**Exercise objective**
Answer with the number of lines in the records that contain "click" and with nothing else.

**Data shown**
++++++++++

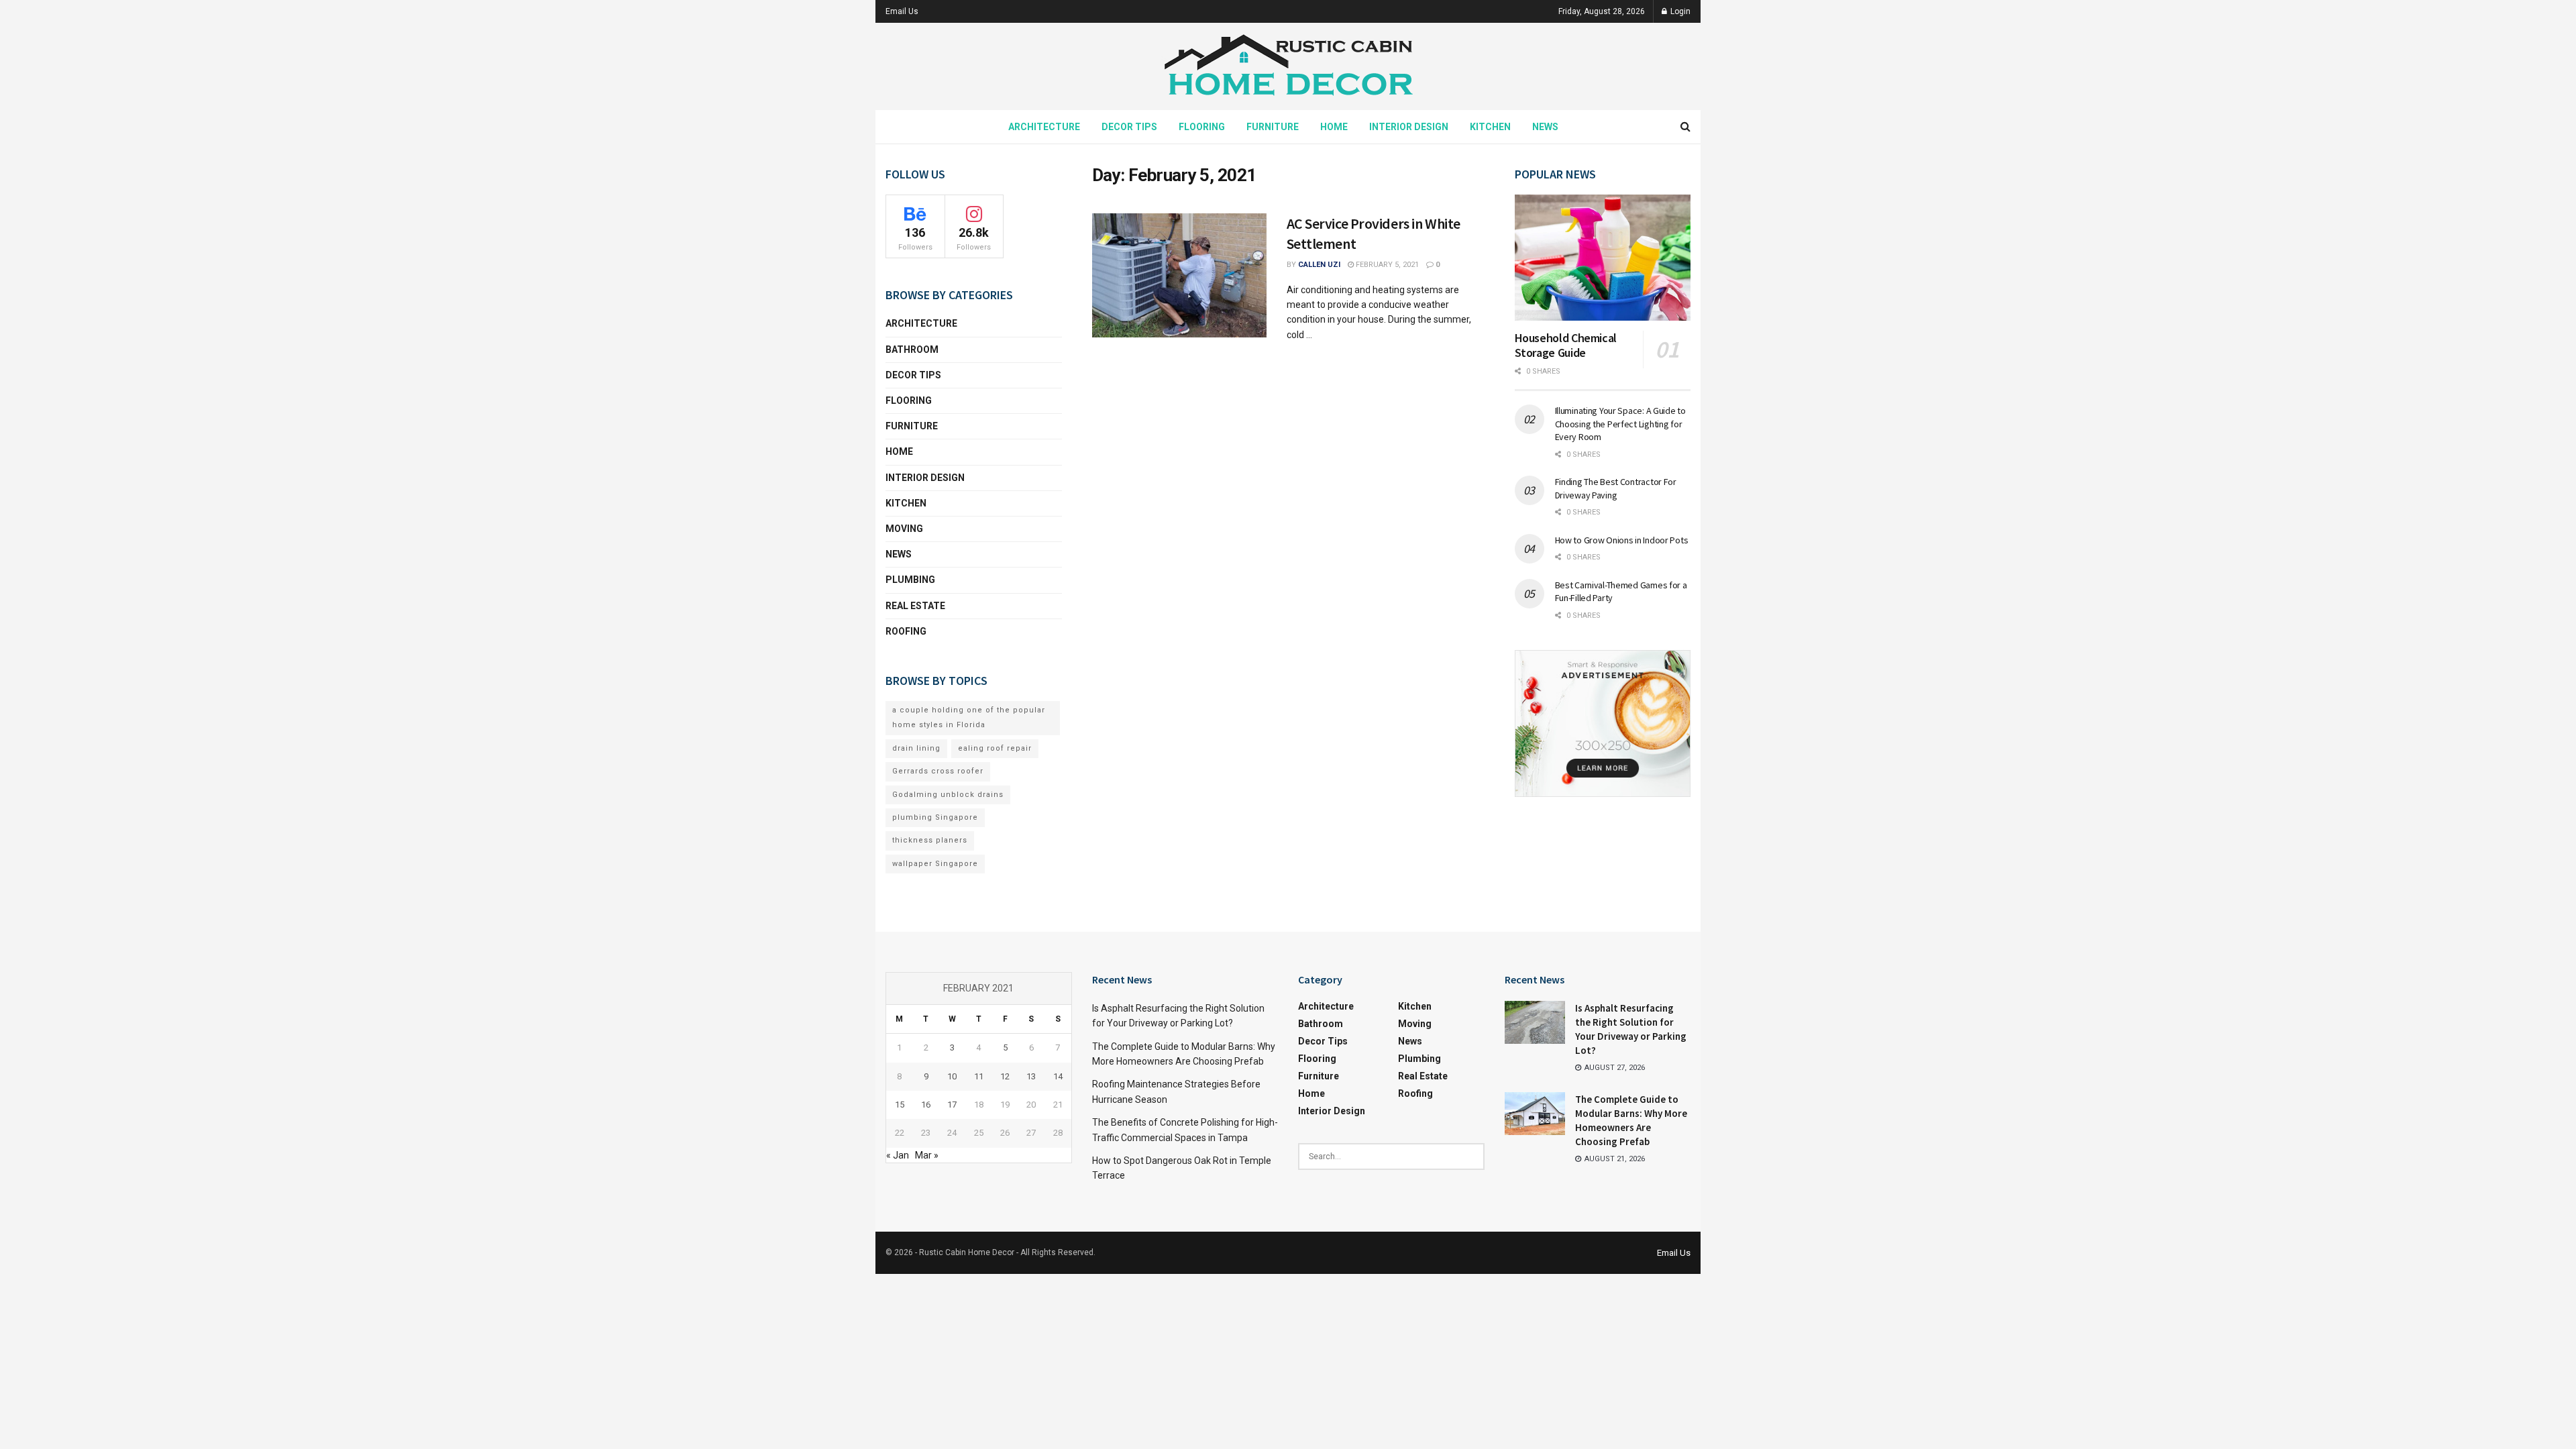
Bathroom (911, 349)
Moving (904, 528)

++++++++++

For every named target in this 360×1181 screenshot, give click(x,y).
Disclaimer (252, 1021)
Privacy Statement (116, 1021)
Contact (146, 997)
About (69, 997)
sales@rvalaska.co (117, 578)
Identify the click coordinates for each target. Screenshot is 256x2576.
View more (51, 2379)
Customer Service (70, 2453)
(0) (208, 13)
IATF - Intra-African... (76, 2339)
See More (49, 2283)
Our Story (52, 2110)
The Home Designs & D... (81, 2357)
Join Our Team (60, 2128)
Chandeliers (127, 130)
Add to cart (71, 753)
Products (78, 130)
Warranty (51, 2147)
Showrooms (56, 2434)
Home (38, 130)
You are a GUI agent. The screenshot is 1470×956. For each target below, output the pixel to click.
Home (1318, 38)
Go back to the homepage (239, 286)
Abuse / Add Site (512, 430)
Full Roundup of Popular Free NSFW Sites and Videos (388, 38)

++++++++++

**Final answer**
3